> [DIRECTIONS FOR THIS TASK] Put the lines below into a numbered list, leaving out any blank lines.

---------- STORED DATA

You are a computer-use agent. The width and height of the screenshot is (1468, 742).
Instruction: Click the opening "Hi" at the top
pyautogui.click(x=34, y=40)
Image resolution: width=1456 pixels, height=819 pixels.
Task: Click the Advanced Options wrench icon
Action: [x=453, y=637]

--------------------

> [THE OUTPUT]
1. You are a computer-use agent. The width and height of the screenshot is (1468, 742).
2. Instruction: Click the opening "Hi" at the top
3. pyautogui.click(x=34, y=40)
4. Image resolution: width=1456 pixels, height=819 pixels.
5. Task: Click the Advanced Options wrench icon
6. Action: [x=453, y=637]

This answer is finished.